Businesses across Africa face challenges managing payroll, especially in a landscape with different regulations, remote employees, and hybrid workplaces. About 80% of small and medium-sized businesses still use Excel and Google Sheets as they can’t afford or maintain complex payroll systems.
Here’s why: On-site third-party solutions offer limited features, while software designed for large companies can be expensive and difficult to use. Global companies like Rippling and Gusto have made payroll easier for international businesses, but they struggle to work well in Africa.
That’s where local-based solutions such as YC-backed Workpay come in and thrive.
Workpay provides cloud-based HR, payroll, and benefits solutions for businesses with employees across Africa, serving two main customer types. First, for local businesses with 20-100 employees operating within a single jurisdiction, like a manufacturer in Nigeria or a grocery shop in Kenya, Workpay provides HR and payroll solutions to manage their workforce. Then, for businesses with 100 to 1,000 cross-border employees, such as a company in Uganda hiring in South Africa, Workpay also helps ensure employee compliance across different markets.

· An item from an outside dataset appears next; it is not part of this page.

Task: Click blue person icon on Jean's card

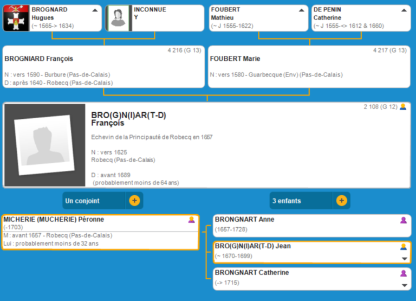Action: [x=403, y=246]
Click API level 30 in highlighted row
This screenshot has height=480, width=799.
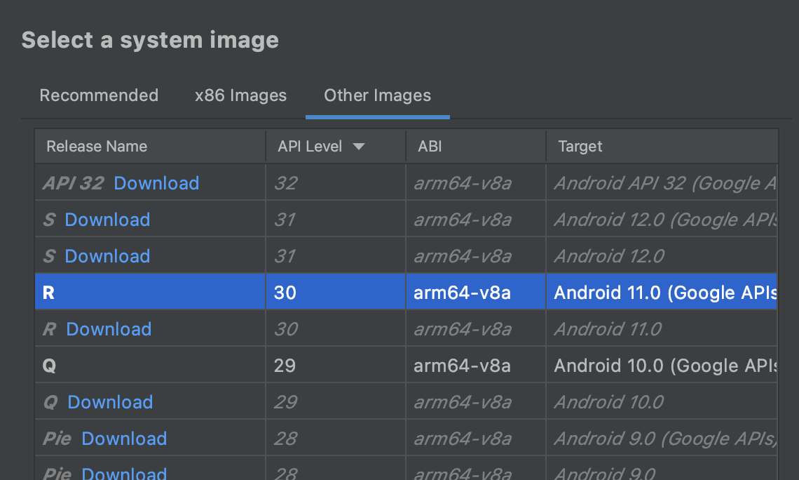285,293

Co-founder and CEO Paul Kimani says that small-to-medium-sized businesses prefer more comprehensive, full-stack solutions instead of juggling multiple systems, both for simplicity and cost: Using separate solutions for the same department means they spend more, as they have to pay for each piece of software individually.

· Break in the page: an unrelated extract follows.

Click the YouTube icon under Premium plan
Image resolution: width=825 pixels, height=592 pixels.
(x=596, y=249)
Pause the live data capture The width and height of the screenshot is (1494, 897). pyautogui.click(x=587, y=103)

Workpay has adjusted accordingly over the years. Initially, the five-year-old startup focused on payroll but has since expanded its offerings, responding to customer feedback as it scaled.
Features such as time and attendance tracking are used mainly by businesses like manufacturing, where monitoring employee hours is essential. Conversely, remote work businesses are less interested in tracking physical presence — they want to measure employee performance, which Workpay’s performance management feature addresses.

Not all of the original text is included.